Frequently asked questions
Does AI really recommend different businesses in different cities?
Yes. For local queries, AI builds its answer from each market’s own signals: the Google Business Profiles, reviews, directories, and roundups that exist for that specific place. Those differ per city, so the recommended business often differs too. Local Falcon’s study of 4,423 businesses found that service queries like “fitness classes near me” show real geographic sensitivity, with proximity affecting whether a business appears at all.
Why does my headquarters city show my name but my newer locations do not?
Your HQ is your oldest and deepest market, so it has the most reviews, the fullest profile, and the most local mentions. The model finds plenty of you there. In a newer city there is far less material to draw on, so it leans on whichever competitor has been established longer. Checking only your HQ gives a false sense of coverage.
Is local AI visibility just local SEO with a new name?
The inputs overlap. Strong Google Business Profiles, reviews, and local citations help both. What changes is the measurement: a Google ranking is one clean position per page, while an AI answer is recomputed per city and per engine and varies run to run. You measure it as a rate across many runs in each market, not a single rank.
How do I test AI visibility for all the cities I serve?

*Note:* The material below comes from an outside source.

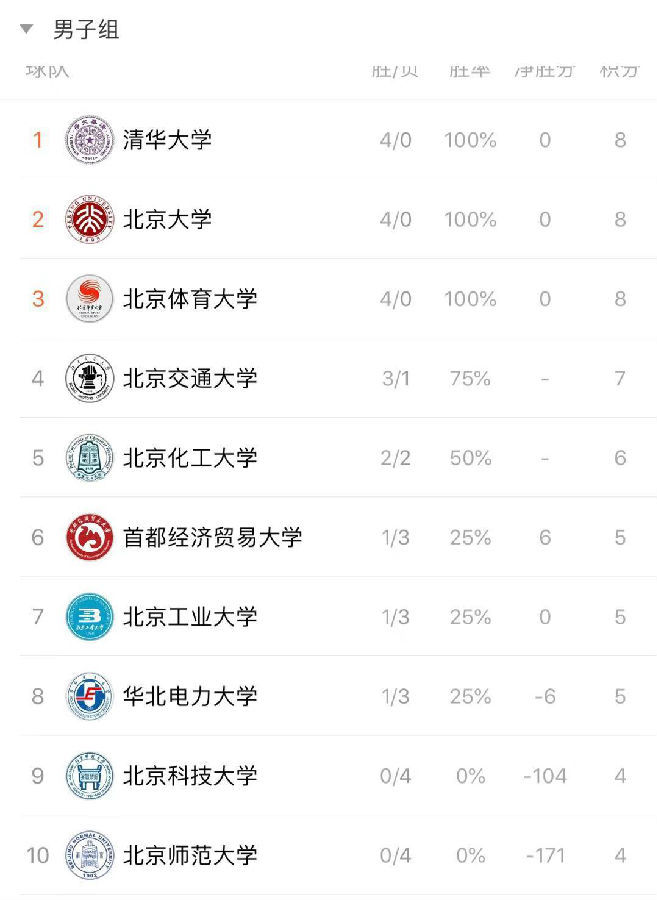Select the 男子组 group title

List every market in your service area, write the buying queries a customer would ask in each, and run those queries several times across ChatGPT, Perplexity, Gemini, and Google AI Overviews, weighting your primary city most and rotating the adjacent ones. One run per city is not enough because answers vary. BlueJar runs this per-city automatically for local businesses, auto-generating your catchment cities and running 120 prompts per engine so each market gets real coverage rather than a single check of your main one.
Which AI engines should a multi-location business check?
ChatGPT, Perplexity, Gemini, and Copilot, plus Google AI Overviews as a surface. The same query often returns a different shortlist on each, so testing one engine is as incomplete as testing one city. A brand can lead the answer on Perplexity and be absent on ChatGPT for the same query in the same town.
How often should I re-check my per-city AI visibility?
Treat it as a point-in-time audit you re-run on a cadence, for example quarterly or after you make local changes like a review push or new location pages. The first run sets a baseline for every market, and later runs show whether the weak cities are moving. The value is the trend per city, not a one-time snapshot of your strongest market.